I’ve only been to Washington DC once before that counts as tourism. Oh, I ran down there three or four times over the years I lived in New York for one event or another – a leadership conference, a food show, a martial arts tournament, a gay march – but it was just for a day, with once or twice a stay overnight, and then back home. I can’t tell you exactly what age I was when I was there for a couple of days for tourism – I vaguely recall seeing the Lincoln, Jefferson and Washington memorials, and I think my father took me on a tour of the FBI museum while my mom took the other kids to some other sight. Given that my mom was on the vacation, I had to be younger the 15, and given that, as I put it to my cousins this weekend, there was no Vietnam memorial because, well, we were still over there fighting, I’d guess it to have been roughly 1970-1972. So I’d reserved a good stretch of one day this weekend to just get out and see some of the tourist sights. Of course it had to be the one day that the skies decided that a steady light rain all day would be appropriate. I’m sure you’ve seen a zillion pictures of all the various buildings and monuments, so I’m not going to just post a bunch of those. Let’s see where we go…
A little street hockey on the plaza between the US Treasury and the north lawn of the White House. As good a spot as any.
The Smithsonian offers tours of the area via Segway – the tour guide has a wireless microphone and the folks along for the ride have receivers hanging around their necks, with attached earphones. To me it seems a very bizarre way to take a tour.
I’ve gotten so used to the Obelisco in Buenos Aires that I had fully expected the Washington Monument to be gleaming white. Is it just in need of a good cleaning along with the ongoing repairs (a “tremor” apparently disrupted the foundation)?
There was also no WWII memorial when I was first, or last, in WDC as it was built during the GWB administration. Really nicely done.
It’s a lovely walk down to the Lincoln Memorial…
…far lovelier than walking along the famed reflecting pool which is scum and algae filled – tasty for some of the denizens of the area, but not all that attractive to look at.

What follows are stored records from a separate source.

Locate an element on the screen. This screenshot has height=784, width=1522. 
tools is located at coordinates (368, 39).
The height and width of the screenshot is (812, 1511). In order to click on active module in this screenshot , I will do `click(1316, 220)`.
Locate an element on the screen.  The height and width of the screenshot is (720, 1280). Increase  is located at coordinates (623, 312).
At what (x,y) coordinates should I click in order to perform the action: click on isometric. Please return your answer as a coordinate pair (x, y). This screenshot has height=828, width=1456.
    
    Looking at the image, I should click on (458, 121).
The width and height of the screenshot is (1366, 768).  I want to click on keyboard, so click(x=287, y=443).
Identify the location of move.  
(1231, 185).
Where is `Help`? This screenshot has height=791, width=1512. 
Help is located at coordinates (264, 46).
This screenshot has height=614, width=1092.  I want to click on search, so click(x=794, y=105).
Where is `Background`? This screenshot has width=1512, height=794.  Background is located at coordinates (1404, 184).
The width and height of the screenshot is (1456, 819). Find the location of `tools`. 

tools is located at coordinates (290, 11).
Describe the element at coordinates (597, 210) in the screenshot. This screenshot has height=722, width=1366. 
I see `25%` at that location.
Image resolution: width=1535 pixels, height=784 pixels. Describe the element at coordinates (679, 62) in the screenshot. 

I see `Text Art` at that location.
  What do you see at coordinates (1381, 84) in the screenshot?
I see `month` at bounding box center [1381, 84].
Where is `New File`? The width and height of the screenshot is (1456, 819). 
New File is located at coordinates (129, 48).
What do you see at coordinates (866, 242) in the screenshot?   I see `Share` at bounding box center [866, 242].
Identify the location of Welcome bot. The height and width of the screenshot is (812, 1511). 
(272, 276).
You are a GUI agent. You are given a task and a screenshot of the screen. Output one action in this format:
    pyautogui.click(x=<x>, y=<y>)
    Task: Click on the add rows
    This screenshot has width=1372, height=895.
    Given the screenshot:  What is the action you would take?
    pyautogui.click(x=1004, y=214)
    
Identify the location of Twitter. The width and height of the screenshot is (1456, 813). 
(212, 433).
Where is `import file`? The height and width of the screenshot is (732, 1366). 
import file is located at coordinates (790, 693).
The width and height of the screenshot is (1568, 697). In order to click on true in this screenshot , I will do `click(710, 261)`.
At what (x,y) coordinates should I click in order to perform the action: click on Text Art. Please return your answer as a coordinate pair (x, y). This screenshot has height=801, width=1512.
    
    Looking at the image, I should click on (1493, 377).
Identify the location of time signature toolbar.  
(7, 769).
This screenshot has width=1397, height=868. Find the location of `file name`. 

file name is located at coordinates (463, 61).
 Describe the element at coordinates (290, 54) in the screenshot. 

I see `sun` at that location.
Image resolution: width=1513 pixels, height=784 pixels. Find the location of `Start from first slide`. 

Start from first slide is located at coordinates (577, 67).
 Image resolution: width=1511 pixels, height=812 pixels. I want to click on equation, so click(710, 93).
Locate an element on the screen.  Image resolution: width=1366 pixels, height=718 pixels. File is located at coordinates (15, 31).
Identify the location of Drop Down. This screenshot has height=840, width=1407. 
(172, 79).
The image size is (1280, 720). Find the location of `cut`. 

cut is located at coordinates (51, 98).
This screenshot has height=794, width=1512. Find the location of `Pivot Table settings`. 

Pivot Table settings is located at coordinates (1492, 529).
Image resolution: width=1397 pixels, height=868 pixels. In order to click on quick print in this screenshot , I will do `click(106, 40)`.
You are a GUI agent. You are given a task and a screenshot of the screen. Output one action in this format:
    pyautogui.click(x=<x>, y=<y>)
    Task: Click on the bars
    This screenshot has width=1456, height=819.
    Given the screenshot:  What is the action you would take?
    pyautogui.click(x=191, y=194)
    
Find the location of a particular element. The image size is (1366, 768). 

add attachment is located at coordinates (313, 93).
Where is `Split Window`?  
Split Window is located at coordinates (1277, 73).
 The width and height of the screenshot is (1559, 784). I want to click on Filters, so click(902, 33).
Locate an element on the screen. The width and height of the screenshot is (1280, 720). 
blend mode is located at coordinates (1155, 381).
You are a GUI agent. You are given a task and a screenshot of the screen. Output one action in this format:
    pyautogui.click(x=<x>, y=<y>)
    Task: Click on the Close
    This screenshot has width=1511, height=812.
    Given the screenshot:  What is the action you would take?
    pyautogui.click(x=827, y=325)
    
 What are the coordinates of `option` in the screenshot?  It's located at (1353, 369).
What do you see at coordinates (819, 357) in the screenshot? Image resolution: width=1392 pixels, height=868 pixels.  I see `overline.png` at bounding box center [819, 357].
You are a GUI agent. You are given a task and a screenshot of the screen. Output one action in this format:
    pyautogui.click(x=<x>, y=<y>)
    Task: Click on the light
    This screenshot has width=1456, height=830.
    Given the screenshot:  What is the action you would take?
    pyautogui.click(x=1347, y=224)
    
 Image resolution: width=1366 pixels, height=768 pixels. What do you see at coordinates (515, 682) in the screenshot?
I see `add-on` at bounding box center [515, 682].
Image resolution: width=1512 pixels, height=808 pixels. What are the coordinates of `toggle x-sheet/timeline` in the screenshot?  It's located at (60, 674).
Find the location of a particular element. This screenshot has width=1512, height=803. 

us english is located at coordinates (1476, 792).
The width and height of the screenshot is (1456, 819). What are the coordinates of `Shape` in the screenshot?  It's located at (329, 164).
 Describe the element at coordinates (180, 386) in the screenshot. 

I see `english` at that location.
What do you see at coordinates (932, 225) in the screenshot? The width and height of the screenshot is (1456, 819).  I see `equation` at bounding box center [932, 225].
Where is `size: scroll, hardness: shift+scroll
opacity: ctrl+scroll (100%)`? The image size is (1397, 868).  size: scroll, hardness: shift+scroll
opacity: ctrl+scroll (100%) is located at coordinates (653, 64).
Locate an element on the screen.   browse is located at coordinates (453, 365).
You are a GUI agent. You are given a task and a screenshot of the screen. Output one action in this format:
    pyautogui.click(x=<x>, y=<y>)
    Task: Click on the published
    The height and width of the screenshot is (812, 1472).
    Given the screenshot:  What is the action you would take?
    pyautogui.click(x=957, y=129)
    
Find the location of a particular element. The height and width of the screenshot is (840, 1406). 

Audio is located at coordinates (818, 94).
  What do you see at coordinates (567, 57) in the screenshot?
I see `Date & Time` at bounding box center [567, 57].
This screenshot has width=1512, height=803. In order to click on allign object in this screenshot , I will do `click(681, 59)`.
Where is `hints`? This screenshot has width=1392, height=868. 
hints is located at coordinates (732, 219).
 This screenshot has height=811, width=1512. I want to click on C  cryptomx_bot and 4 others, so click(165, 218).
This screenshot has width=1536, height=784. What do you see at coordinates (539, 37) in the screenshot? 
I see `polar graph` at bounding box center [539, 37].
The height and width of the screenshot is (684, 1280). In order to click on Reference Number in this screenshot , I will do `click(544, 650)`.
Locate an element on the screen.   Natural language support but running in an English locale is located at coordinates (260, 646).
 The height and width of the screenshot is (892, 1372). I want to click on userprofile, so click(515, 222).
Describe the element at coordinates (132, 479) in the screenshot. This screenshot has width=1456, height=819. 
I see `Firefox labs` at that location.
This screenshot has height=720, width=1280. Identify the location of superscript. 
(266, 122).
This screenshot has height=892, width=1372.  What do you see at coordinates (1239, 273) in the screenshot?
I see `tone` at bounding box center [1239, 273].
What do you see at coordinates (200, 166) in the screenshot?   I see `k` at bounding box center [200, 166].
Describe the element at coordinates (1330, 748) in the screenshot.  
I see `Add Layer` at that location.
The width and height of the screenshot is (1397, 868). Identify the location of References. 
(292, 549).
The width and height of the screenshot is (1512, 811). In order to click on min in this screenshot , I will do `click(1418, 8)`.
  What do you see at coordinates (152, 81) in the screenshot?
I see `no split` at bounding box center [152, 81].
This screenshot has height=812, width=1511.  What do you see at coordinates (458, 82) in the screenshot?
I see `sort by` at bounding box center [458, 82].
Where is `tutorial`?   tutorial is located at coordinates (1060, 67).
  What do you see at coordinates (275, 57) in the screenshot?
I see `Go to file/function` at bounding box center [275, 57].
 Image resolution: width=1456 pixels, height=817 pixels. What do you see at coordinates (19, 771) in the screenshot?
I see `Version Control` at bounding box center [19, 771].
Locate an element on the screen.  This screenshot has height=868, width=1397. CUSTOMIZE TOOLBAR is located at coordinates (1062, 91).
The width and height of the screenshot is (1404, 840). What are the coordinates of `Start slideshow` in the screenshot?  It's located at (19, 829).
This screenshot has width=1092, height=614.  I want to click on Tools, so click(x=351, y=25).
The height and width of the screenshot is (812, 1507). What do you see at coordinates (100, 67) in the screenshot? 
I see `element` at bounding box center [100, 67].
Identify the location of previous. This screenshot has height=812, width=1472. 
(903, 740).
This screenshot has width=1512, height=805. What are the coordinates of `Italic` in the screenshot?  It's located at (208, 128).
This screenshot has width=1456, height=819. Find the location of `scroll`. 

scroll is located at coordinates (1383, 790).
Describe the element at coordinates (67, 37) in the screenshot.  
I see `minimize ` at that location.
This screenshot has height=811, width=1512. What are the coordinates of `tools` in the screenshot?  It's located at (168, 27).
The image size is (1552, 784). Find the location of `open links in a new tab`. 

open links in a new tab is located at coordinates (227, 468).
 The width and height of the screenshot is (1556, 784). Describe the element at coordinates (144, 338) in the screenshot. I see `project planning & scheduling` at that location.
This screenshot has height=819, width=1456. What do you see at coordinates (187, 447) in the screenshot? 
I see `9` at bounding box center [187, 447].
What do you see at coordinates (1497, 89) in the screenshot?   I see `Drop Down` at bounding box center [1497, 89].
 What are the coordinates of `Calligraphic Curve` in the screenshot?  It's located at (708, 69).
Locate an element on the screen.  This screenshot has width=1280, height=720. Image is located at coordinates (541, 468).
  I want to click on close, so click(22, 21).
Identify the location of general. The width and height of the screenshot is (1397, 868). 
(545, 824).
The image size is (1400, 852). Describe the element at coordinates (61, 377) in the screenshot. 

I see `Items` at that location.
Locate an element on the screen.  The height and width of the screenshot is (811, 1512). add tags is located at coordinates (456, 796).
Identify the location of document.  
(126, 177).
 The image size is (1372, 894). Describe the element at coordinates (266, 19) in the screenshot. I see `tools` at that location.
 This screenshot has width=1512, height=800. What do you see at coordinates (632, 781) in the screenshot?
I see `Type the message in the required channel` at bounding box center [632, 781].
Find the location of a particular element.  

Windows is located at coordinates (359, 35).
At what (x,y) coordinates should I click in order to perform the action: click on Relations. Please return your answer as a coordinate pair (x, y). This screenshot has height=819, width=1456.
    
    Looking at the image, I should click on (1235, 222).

Also not built when I last toured there, the Korean War Memorial – everyone always takes pictures of the soldier statues spread out across the garden in formation, but I thought the wall of etched faces was far more interesting, especially with the added reflections of the people examining it.
The rain had picked up, so I only continued with a brief visit to the Lincoln Memorial and Vietnam War Memorial – the former jammed with people trying to stay dry, the latter a hurried visit for folk not wanting to get too wet. And then I headed towards the closest metro station which is a fair hike. I decided that I had to pass by the Jose de San Martin statue – I mean, he’s everywhere in South America – who knew he had a little plaza in Washington?
I’ve heard stories of the legendary chili at Ben’s Chili Bowl on the U Street corridor, most of them, however, seem to stem from the Tony Bourdain No Reservations episode in DC, and are just repeat tellings of the tale. But rumor had it that next door, at, appropriately, Ben’s Next Door, 1211 U Street NW, are the city’s best shrimp and grits. Much as I love a good bowl of chili, that sounded even better – besides, I could always do both, right? The shrimp and grits are really pretty amazing – easily the best I’ve ever had. I’ve never seen them served like this in a broth, but wow did all the flavors work. My only objection is that it seemed a whole lot more like an appetizer portion than a main course, so…
…even though I’d been thinking about the chili, I decided that I had to try the chicken and waffles, which has also been touted highly in many places. Yum, just yum. Crispy, crackly skinned chicken, perfectly cooked, spicy, delicious, and light, fluffy waffles. Okay, the chili idea went out the window at this point and will have to be saved for another trip, if that should ever come to pass, it was already getting on into late afternoon and there was a family and friends dinner coming up in just a couple of hours. I returned to the hotel, freshened up, changed, and headed back into town (National Harbor’s a bit of a hike from DC proper – shuttle bus to Alexandria, VA and then the metro into the city).
Stretched out along Pennsylvania Avenue in front of Capitol Hill turned out to be the National Asian Heritage Festival, apparently a term for bad karaoke performances by teen and 20-something Asian girls, on three separate stages, all at the same time, and, chicken on a stick. I think there were nine or ten cuisines represented at the various food stands and all of them were offering chicken on a stick. One can only hope the spicing was at least different. But, with a Chinese banquet looming only a half hour away, I passed on by. Regrettable, in the end, that I didn’t try the chili nor the chicken on sticks, as the seemingly endless quantity of Chinese food we had at Hunan Dynasty, 215 Pennsylvania Ave SE, was about as mediocre as it could have been – and none of it Hunan, all just the typical sorts of Cantonese takeout dishes. It was bad enough that my cousin’s fiance (as of that moment) apologized for what we’d been subjected to. Jews and Chinese at the various tables alike, survived.